Conventional protein kinase C and atypical protein kinase Cζ differentially regulate macrophage production of tumour necrosis factor‐α and interleukin‐10

Abstract

Summary: In chronic inflammatory diseases such as rheumatoid arthritis, joint macrophages/monocytes are the major source of pro‐ and anti‐inflammatory cytokines. Little is understood regarding the signalling pathways which determine the production of the pro‐inflammatory cytokine, tumour necrosis factor‐α (TNF‐α) and the anti‐inflammatory cytokine, interleukin‐10 (IL‐10). Two pathways integral to macrophage function are the protein kinase C (PKC)‐ and the cAMP‐dependent pathways.

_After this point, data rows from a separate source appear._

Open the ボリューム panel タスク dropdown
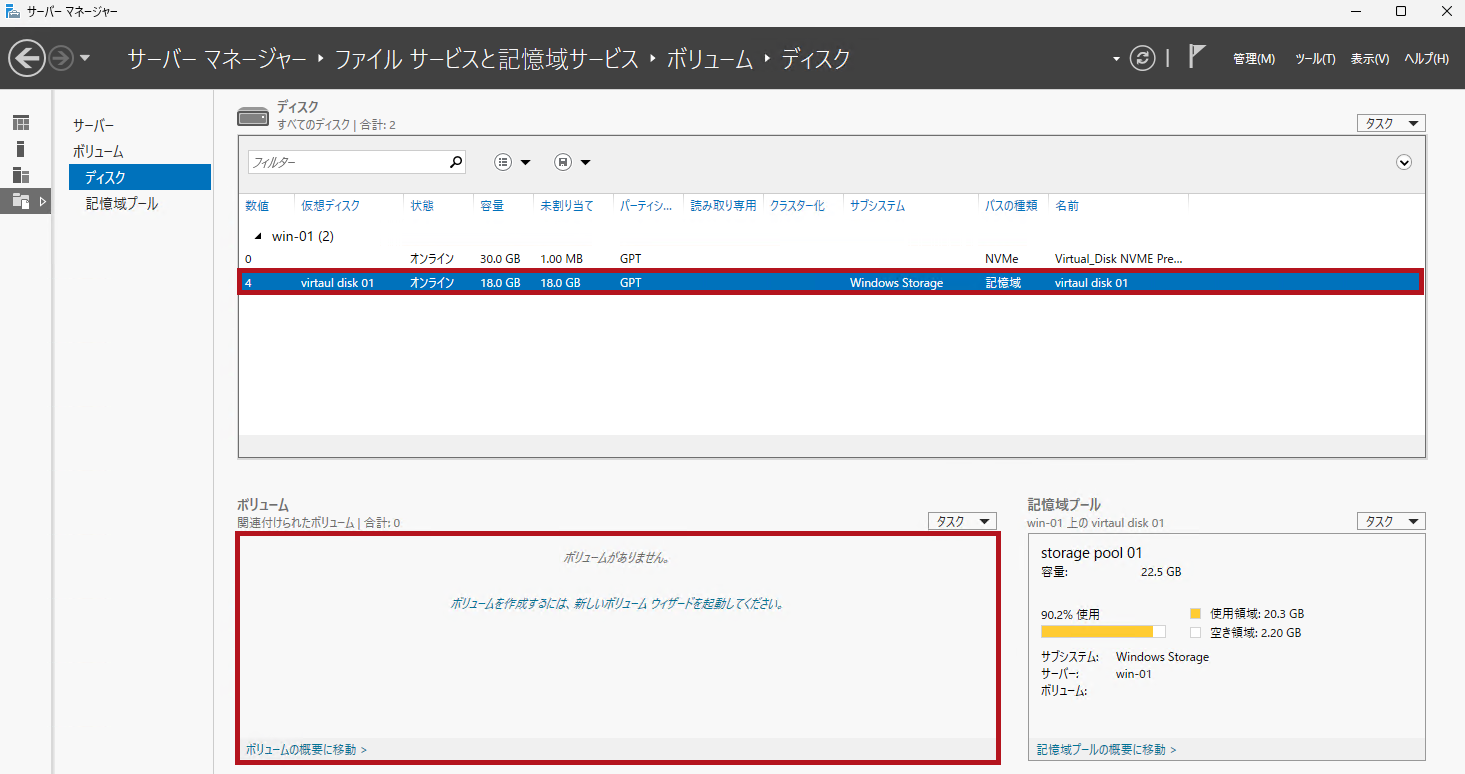1465x774 pixels. click(962, 521)
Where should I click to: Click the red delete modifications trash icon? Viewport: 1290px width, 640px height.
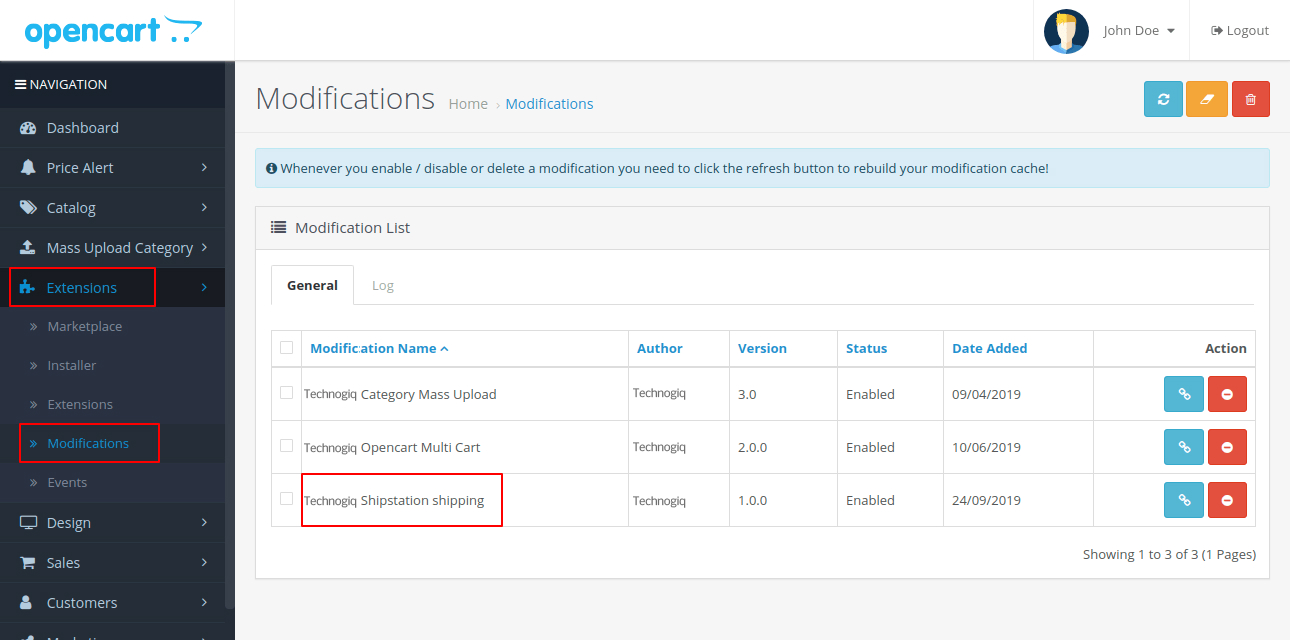[1251, 99]
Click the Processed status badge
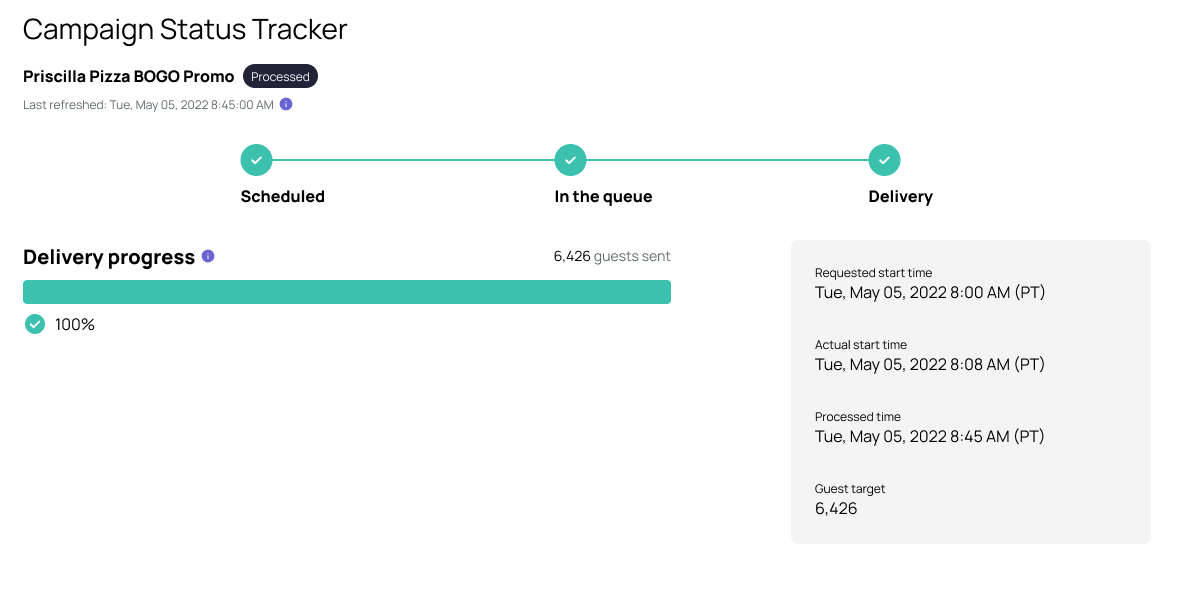The width and height of the screenshot is (1185, 589). pyautogui.click(x=280, y=76)
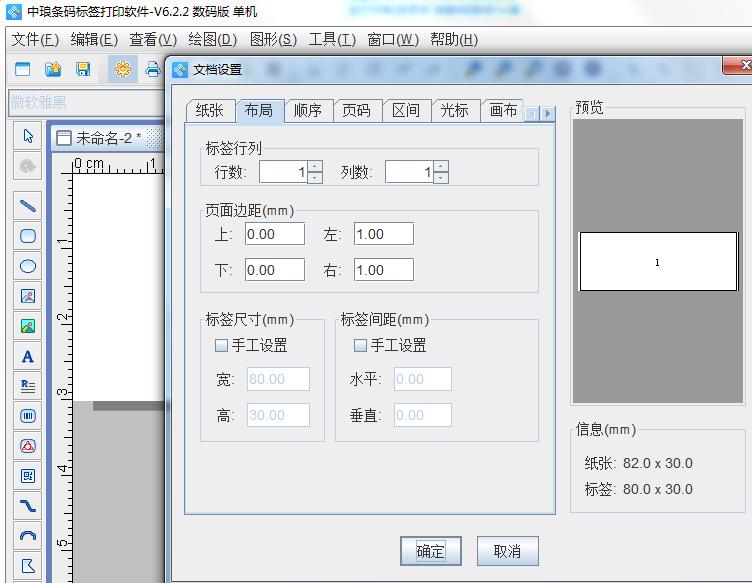Click the label preview thumbnail
752x583 pixels.
click(658, 262)
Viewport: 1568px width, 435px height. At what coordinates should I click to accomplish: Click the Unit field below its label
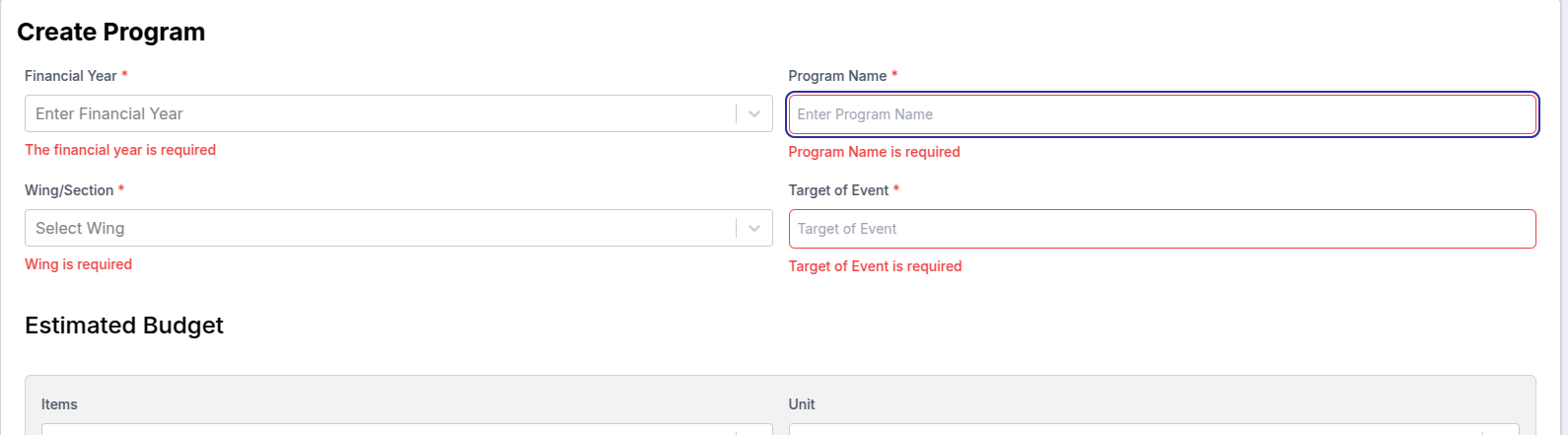pyautogui.click(x=1154, y=429)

In this report, we have investigated the involvement of PKC and cAMP in the production of TNF‐α and IL‐10 by peripheral blood monocyte‐derived macrophages. The utilization of the PKC inhibitors Go6983, Go6976 and RO‐32‐0432 demonstrated a role for conventional PKCs (α and β) in the production of TNF‐α in response to stimulation by lipopolysaccharide and phorbol 12‐myristate 13‐acetate (PMA)/ionomycin. PKC stimulation resulted in the downstream activation of the p42/44 mitogen‐activated protein kinase (MAPK) pathway which differentially regulates TNF‐α and IL‐10. The addition of cAMP however, suppressed activation of this MAPK and TNF‐α production. Cyclic‐AMP augmented IL‐10 production and cAMP response element binding protein activation upon stimulation by PMA/ionomycin. In addition, cAMP activated PKCζ; inhibition of which, by a dominant negative adenovirus construct, selectively suppressed IL‐10 production. These observations suggest that pro‐inflammatory and anti‐inflammatory cytokines are differentially regulated by PKC isoforms; TNF‐α being dependent on conventional PKCs (α and β) whereas IL‐10 is regulated by the cAMP‐regulated atypical PKCζ.